YOUR TASK:
Start with the first line of the data and end with the line that holds "Given: Dismiss the share dialog with the X"; write out each one exactly.

WORKING DATA:
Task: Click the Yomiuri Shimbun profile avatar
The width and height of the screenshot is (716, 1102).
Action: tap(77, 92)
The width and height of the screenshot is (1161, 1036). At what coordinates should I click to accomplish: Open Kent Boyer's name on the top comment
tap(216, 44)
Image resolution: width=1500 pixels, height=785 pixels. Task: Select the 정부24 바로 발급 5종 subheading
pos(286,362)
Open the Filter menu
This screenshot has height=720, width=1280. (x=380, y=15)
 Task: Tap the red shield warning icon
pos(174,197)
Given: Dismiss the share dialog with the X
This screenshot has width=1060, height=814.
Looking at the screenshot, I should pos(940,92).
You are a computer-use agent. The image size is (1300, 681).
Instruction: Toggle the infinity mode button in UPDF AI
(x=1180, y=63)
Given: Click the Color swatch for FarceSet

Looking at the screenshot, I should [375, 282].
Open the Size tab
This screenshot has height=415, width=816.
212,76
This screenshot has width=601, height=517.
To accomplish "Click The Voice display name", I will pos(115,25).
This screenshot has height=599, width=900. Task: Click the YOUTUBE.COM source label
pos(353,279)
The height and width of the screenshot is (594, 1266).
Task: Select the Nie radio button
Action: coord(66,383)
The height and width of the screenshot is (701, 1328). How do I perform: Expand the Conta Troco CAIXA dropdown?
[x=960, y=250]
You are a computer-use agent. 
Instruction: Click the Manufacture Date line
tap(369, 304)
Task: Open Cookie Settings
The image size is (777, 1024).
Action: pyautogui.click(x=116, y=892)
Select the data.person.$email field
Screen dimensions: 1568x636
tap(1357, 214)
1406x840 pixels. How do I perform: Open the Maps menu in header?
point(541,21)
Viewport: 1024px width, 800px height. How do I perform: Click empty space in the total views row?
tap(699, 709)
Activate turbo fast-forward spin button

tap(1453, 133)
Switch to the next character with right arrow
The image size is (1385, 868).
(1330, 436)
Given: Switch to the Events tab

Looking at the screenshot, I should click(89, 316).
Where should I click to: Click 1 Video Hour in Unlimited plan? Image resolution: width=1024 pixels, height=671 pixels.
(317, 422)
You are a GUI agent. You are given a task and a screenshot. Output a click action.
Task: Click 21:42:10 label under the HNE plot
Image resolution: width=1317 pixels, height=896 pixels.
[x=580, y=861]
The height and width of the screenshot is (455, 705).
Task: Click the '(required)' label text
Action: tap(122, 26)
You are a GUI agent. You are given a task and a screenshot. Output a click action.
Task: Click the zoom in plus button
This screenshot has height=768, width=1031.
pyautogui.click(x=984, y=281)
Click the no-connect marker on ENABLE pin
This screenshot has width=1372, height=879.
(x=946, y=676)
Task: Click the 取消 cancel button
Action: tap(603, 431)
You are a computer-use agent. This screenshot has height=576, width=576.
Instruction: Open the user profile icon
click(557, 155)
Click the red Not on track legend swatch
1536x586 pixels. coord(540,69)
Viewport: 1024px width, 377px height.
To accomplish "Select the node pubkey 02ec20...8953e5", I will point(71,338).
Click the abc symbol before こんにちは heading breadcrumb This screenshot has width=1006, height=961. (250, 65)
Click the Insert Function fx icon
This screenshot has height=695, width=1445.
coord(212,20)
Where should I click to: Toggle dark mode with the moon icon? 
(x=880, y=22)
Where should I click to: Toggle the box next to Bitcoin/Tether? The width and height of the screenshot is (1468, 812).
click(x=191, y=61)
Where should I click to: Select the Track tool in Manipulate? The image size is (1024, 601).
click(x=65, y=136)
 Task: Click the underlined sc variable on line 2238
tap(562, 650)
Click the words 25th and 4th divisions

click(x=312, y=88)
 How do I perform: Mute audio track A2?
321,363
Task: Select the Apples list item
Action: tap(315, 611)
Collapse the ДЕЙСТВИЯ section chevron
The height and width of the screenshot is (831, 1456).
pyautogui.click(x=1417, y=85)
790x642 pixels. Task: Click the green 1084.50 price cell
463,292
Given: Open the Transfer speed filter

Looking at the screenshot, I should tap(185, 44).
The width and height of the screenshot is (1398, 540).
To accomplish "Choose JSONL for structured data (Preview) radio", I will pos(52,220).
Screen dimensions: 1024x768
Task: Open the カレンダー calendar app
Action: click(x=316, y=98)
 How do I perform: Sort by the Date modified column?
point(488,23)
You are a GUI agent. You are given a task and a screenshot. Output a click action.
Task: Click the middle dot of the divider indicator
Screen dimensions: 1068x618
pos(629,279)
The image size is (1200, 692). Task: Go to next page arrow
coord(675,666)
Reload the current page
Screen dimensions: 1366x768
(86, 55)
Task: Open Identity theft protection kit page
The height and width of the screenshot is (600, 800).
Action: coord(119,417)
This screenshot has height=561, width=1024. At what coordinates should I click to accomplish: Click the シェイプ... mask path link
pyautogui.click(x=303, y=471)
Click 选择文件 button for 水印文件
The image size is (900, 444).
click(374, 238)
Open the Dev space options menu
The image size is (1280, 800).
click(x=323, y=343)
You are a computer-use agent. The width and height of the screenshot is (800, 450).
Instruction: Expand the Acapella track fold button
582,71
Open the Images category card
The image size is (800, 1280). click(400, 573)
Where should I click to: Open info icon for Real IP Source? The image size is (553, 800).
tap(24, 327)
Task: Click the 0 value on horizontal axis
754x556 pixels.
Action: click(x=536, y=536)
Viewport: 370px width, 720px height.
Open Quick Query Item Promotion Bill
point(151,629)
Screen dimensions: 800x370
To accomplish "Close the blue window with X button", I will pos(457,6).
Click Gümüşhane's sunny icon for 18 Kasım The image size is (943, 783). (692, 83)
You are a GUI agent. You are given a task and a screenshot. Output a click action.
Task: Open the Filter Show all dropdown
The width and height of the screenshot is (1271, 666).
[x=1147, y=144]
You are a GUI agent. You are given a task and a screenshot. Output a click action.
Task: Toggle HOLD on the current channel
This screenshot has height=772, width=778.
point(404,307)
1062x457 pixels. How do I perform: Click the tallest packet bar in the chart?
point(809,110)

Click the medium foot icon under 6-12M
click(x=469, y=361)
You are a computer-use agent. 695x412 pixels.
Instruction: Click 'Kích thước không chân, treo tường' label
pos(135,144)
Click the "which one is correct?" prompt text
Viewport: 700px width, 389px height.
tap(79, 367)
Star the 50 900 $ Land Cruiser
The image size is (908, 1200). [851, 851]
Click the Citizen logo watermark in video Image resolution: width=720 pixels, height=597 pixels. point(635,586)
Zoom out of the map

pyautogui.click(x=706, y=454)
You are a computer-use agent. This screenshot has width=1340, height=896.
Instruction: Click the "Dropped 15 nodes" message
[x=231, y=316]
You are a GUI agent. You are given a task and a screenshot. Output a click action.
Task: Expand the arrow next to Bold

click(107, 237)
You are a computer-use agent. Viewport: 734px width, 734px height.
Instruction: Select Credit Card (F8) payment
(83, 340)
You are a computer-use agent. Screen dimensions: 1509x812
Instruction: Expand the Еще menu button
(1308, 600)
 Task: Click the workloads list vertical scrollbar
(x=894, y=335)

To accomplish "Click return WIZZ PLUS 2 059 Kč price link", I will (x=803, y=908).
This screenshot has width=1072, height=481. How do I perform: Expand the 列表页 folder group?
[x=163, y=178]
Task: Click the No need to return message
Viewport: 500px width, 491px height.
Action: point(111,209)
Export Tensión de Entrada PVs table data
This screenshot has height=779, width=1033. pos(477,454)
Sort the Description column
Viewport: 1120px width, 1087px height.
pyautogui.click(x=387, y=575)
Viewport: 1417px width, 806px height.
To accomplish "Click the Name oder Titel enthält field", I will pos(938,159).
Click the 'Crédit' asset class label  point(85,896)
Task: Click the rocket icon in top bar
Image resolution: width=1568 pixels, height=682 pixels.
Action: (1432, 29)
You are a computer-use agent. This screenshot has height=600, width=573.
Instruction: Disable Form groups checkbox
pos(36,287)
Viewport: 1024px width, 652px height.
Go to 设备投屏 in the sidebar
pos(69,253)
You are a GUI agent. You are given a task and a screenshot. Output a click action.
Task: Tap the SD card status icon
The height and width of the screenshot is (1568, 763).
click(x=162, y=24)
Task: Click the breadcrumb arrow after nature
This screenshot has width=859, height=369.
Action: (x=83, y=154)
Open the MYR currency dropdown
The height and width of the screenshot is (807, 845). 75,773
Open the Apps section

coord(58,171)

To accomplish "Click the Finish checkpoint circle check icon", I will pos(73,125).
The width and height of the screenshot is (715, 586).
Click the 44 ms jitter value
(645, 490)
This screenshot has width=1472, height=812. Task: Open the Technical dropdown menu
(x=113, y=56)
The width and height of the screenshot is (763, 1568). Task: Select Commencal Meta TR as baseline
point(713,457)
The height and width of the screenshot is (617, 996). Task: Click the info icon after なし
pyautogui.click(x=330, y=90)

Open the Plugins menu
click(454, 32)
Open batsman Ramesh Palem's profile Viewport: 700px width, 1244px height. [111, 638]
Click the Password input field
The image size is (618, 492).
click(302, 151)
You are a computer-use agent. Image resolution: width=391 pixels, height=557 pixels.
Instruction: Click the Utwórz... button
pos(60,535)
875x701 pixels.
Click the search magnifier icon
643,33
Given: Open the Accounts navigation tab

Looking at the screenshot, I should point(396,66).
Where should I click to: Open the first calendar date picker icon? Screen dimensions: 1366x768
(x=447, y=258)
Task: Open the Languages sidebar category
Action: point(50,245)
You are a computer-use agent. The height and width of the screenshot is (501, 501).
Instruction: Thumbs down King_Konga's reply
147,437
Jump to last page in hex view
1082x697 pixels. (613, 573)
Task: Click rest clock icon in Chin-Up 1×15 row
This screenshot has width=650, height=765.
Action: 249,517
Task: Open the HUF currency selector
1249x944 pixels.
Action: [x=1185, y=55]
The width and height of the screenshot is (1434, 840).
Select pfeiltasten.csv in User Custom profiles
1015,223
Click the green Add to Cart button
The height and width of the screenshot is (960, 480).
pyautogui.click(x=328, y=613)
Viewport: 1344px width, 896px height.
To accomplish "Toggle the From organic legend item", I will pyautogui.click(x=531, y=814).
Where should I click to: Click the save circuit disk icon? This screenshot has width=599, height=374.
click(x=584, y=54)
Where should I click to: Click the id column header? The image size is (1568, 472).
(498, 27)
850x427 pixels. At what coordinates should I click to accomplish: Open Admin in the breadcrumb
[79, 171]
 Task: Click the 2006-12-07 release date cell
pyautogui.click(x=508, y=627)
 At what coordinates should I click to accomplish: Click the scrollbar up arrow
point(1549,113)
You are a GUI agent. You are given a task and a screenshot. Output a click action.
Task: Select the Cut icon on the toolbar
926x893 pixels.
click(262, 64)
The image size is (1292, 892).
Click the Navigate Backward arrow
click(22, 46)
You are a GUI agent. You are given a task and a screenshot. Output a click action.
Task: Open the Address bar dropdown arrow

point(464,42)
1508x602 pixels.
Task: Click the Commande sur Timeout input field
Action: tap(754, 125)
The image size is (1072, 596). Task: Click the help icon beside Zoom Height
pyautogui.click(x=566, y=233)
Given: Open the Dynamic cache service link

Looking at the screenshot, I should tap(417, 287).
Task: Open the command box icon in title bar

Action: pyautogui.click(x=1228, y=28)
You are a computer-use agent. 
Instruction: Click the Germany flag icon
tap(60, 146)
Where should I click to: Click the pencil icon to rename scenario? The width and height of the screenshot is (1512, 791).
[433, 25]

OUTPUT:
Task: Click the Yomiuri Shimbun profile avatar
The width and height of the screenshot is (716, 1102).
Action: tap(77, 92)
The width and height of the screenshot is (1161, 1036). At what coordinates should I click to accomplish: Open Kent Boyer's name on the top comment
tap(216, 44)
Image resolution: width=1500 pixels, height=785 pixels. Task: Select the 정부24 바로 발급 5종 subheading
pos(286,362)
Open the Filter menu
This screenshot has height=720, width=1280. (x=380, y=15)
 Task: Tap the red shield warning icon
pos(174,197)
Given: Dismiss the share dialog with the X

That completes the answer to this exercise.